TASK REQUIREMENTS: From the data that follows, copy every line holding the string "will".

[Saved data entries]
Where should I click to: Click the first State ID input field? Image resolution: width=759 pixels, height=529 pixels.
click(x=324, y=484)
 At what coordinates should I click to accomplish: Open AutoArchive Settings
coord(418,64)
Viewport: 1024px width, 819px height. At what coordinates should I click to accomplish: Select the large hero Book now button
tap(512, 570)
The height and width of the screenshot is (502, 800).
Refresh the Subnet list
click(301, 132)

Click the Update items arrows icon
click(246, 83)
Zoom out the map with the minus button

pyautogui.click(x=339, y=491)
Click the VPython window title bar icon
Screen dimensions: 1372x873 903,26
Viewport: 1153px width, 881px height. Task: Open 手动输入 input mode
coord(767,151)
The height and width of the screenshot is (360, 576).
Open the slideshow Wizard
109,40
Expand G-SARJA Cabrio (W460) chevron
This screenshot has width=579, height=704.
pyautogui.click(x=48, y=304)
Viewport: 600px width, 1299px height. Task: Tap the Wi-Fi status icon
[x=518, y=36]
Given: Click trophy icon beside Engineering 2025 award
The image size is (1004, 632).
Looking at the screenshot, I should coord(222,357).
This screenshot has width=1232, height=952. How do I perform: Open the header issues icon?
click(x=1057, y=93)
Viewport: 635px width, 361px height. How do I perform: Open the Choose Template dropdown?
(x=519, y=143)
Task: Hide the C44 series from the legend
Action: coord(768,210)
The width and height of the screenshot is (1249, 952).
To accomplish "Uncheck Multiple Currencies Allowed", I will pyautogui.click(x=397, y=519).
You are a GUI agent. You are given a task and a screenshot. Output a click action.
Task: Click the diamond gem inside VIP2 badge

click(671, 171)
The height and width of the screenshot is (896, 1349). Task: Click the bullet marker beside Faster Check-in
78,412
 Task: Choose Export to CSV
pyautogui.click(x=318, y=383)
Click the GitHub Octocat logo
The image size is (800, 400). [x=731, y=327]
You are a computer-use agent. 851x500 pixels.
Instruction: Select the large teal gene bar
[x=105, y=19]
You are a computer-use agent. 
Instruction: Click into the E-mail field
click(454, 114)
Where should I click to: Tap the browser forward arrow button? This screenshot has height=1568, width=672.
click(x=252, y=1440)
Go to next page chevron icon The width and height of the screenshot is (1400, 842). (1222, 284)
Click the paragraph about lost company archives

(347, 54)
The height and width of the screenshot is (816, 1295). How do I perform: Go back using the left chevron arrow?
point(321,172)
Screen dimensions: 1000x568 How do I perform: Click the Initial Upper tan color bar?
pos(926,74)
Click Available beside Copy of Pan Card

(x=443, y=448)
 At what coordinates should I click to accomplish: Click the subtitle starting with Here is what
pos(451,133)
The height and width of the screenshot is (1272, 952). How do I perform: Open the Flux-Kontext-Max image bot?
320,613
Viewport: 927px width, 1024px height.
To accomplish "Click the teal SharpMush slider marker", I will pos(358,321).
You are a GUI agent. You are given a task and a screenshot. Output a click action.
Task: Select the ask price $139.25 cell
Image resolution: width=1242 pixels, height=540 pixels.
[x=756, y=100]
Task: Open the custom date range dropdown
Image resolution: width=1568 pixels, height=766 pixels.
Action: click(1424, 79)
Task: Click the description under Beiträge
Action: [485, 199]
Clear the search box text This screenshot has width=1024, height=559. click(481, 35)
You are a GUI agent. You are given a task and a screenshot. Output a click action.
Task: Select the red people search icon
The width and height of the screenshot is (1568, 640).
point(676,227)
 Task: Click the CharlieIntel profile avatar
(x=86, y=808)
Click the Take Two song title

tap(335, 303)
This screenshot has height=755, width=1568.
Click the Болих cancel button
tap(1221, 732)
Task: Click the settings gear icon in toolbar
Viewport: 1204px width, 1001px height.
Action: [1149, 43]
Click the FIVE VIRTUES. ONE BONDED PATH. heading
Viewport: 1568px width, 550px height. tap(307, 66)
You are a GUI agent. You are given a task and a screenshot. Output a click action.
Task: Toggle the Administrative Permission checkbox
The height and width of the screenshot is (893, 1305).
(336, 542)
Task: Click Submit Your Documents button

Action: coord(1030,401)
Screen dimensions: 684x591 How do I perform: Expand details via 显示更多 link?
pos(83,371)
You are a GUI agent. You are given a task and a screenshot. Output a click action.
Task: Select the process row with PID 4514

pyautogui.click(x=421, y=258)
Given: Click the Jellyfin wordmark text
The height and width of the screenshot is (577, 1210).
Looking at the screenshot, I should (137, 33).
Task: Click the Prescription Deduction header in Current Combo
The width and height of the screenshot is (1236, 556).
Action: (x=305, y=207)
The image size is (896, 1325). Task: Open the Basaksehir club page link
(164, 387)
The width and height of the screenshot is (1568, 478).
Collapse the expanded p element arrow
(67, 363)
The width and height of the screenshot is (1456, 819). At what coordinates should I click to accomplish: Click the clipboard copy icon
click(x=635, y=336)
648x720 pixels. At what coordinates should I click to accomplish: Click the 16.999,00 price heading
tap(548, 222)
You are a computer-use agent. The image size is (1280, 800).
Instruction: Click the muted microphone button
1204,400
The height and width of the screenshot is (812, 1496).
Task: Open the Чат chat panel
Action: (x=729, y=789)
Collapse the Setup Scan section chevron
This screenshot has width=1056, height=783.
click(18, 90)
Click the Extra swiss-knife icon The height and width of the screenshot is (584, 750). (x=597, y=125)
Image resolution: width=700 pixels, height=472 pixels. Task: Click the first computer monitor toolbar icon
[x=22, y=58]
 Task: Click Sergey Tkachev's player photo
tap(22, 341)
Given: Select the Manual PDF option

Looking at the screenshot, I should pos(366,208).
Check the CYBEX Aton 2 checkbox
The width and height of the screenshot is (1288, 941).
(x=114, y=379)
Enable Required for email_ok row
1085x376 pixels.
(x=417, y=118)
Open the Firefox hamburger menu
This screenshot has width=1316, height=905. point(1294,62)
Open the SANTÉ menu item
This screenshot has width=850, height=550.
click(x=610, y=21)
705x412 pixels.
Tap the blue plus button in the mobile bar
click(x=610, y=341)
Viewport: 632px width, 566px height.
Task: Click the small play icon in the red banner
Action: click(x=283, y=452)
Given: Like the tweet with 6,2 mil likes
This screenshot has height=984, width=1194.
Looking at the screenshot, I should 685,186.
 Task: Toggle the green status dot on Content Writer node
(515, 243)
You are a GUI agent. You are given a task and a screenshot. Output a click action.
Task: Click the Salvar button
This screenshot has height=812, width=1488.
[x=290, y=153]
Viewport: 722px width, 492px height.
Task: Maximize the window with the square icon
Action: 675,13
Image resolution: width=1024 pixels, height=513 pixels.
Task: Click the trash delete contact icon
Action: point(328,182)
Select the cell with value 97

TASK OUTPUT:
To accomplish "Uncheck Multiple Currencies Allowed", I will pyautogui.click(x=397, y=519).
To accomplish "Click the teal SharpMush slider marker", I will pos(358,321).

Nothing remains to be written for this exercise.